Stored items
********
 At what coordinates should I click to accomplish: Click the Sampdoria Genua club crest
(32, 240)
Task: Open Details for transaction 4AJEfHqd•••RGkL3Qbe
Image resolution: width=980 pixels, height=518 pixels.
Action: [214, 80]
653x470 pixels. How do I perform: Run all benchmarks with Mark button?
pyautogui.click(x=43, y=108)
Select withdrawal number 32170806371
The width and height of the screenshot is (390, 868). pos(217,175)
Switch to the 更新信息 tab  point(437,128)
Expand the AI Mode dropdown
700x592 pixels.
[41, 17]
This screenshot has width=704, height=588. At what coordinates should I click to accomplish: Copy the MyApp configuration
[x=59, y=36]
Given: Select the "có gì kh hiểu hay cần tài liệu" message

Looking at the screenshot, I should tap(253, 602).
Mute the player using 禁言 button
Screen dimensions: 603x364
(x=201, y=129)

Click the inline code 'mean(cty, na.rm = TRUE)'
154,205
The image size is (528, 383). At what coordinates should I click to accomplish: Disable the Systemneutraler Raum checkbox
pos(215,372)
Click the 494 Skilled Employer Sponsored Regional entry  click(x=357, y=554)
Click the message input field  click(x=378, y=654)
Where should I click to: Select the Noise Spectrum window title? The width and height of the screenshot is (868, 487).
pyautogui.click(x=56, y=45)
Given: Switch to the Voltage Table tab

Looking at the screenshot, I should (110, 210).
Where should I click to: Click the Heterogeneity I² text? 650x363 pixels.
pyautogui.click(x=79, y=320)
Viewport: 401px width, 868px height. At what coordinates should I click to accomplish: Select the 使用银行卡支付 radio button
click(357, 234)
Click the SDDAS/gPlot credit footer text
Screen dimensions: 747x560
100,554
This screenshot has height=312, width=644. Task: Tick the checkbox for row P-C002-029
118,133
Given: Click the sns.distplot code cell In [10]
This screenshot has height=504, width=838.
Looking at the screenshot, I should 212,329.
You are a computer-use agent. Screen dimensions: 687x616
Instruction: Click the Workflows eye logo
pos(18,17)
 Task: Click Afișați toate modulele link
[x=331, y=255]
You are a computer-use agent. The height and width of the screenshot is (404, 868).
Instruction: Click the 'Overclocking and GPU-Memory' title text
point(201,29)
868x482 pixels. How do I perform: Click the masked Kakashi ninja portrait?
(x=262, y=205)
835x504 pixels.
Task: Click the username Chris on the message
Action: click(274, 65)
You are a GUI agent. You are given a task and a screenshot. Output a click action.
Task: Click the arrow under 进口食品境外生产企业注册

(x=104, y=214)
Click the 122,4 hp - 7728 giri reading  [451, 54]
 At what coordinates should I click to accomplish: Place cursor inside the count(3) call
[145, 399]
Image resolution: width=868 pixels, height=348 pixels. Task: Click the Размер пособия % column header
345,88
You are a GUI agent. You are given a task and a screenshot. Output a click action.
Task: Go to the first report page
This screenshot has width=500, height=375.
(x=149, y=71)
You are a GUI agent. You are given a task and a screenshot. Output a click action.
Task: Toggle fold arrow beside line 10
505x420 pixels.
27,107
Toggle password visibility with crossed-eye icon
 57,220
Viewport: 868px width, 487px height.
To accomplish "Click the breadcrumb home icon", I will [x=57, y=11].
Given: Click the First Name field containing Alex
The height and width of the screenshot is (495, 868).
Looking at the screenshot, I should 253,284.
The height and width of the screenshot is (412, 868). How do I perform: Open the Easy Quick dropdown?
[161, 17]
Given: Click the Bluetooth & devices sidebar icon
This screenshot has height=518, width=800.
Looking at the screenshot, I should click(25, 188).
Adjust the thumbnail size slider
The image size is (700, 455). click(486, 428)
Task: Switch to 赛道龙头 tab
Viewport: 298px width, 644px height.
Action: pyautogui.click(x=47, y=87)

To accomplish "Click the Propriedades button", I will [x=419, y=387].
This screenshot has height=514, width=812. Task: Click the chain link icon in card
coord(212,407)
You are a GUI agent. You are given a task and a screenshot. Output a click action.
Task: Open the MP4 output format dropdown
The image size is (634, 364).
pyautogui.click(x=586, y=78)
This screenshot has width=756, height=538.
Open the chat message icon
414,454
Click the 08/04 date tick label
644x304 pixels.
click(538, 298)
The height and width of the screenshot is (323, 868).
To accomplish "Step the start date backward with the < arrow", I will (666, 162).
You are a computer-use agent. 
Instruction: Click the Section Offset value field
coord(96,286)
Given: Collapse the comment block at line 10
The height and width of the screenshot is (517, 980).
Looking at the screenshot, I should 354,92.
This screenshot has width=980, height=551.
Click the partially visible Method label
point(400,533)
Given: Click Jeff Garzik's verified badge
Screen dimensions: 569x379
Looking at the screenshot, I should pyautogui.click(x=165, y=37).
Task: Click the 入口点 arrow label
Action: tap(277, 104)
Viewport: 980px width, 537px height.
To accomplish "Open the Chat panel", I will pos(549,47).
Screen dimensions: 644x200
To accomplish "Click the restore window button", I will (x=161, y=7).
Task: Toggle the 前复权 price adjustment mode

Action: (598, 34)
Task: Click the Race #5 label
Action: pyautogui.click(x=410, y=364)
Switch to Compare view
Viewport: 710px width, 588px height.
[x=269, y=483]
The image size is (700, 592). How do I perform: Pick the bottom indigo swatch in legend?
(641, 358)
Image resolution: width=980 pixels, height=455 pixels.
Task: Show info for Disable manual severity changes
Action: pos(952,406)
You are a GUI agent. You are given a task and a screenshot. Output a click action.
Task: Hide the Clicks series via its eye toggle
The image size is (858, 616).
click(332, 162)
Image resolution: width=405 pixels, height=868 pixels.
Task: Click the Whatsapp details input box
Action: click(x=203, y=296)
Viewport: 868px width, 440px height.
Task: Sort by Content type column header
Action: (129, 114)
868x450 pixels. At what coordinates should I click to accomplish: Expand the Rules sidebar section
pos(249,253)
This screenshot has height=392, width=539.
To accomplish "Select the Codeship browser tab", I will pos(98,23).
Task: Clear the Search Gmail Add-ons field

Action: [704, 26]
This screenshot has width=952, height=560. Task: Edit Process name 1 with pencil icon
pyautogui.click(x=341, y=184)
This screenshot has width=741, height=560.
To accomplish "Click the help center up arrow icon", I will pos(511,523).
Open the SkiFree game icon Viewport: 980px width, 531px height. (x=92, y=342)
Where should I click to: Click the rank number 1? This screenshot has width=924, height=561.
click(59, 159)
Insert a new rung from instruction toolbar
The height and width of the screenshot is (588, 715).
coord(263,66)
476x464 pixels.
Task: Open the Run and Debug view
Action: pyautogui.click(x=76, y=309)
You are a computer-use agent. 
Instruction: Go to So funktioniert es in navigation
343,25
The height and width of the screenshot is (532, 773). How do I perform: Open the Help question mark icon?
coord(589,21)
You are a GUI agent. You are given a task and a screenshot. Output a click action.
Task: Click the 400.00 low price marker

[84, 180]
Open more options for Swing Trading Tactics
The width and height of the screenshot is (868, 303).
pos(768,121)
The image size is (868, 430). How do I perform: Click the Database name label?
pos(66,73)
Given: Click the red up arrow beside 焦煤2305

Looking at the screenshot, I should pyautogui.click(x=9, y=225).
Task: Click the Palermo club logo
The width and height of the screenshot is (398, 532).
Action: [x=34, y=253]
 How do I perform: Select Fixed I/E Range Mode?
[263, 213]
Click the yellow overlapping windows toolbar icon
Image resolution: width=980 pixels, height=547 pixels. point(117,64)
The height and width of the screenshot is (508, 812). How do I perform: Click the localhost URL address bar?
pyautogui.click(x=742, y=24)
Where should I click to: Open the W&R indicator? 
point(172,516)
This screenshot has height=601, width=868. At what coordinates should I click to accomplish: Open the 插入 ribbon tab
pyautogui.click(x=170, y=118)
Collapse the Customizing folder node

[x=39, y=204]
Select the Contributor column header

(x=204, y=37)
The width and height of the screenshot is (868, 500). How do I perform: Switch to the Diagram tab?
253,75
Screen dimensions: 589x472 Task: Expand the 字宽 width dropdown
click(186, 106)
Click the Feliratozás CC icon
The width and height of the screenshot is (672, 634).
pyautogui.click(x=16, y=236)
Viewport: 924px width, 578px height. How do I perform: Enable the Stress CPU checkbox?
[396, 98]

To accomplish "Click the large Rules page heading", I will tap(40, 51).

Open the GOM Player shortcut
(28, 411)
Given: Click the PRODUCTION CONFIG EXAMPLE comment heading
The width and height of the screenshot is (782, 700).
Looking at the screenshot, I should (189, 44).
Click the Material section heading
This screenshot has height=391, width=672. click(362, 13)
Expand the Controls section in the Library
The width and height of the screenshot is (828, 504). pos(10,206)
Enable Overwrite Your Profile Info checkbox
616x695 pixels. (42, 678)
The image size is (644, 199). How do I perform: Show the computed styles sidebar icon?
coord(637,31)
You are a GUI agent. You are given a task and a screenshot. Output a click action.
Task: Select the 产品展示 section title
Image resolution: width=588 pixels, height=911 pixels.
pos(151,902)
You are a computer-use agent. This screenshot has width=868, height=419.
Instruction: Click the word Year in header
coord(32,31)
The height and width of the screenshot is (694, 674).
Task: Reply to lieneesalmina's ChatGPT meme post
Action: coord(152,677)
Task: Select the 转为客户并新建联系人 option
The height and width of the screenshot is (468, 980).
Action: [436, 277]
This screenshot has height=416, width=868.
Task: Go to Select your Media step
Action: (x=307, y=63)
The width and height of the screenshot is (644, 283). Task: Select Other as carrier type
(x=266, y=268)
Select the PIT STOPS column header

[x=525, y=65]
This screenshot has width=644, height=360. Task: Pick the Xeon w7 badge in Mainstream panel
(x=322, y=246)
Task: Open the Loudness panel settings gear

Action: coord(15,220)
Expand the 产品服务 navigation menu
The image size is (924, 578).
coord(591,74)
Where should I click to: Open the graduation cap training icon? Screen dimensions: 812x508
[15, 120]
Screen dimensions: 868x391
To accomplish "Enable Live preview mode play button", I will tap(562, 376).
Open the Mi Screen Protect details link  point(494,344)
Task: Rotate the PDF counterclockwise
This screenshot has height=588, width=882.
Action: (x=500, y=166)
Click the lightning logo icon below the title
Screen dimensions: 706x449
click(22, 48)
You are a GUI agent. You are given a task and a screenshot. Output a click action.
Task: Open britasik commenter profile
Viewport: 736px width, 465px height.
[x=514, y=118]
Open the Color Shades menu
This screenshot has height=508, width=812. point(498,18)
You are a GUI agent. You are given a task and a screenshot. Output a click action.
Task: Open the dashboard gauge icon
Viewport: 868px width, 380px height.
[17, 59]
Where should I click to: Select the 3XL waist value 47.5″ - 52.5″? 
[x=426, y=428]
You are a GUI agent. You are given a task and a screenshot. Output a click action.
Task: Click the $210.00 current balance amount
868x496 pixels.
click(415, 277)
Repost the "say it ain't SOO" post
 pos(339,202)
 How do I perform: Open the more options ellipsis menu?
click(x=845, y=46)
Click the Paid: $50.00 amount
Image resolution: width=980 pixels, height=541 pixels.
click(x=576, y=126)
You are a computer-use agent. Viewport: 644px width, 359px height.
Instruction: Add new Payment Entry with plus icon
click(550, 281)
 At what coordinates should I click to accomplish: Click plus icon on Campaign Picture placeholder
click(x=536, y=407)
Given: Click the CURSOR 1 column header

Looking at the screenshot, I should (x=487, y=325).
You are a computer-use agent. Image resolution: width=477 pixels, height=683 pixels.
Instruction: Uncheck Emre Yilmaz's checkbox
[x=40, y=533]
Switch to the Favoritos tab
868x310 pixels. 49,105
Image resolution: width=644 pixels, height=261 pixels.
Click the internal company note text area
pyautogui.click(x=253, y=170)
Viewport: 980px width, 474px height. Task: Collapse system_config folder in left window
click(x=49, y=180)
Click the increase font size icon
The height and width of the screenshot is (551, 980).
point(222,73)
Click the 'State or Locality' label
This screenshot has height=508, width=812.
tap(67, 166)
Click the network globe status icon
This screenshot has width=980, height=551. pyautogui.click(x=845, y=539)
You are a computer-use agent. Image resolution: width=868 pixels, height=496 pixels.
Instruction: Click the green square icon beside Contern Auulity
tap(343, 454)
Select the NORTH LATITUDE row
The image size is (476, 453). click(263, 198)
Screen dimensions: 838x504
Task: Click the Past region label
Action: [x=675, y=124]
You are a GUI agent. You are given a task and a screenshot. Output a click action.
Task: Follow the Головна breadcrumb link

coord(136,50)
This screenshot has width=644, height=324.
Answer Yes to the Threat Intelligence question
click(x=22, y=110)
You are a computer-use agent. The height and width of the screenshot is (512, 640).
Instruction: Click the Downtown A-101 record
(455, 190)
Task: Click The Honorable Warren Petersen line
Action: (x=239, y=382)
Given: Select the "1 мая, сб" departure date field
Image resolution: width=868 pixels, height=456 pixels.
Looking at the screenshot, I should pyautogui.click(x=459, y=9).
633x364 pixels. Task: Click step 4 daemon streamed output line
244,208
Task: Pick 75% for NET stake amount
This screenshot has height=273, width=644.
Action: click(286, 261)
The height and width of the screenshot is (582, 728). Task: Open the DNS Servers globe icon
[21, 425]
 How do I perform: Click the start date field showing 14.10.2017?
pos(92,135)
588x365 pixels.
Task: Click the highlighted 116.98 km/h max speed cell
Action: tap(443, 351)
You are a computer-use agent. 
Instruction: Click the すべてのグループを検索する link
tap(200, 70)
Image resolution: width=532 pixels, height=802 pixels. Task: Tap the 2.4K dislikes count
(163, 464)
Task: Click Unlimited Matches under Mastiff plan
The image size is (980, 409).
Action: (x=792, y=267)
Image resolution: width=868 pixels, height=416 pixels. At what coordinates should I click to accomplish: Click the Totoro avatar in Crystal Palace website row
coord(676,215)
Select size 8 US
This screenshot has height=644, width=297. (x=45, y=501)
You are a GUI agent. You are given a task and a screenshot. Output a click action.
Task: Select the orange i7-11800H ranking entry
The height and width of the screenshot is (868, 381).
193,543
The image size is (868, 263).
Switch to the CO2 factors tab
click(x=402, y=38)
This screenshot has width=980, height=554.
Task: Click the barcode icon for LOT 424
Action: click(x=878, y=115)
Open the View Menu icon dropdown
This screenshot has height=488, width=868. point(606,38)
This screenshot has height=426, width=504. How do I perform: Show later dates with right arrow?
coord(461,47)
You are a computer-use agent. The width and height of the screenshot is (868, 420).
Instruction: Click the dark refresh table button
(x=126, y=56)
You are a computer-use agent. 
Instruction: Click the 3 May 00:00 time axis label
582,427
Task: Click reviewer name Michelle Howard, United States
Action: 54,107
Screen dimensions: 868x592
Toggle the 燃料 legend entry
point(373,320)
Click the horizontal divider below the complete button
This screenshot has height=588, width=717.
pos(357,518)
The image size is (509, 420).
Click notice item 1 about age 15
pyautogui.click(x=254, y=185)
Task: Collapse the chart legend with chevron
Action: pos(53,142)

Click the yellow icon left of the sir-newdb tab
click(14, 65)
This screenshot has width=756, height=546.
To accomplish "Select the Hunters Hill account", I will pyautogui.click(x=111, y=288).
********
Exercise aim: Filter the entries above and keep only the lines with the word "amount".

Result for this task:
Task: Click the $210.00 current balance amount
Click the Paid: $50.00 amount
Task: Pick 75% for NET stake amount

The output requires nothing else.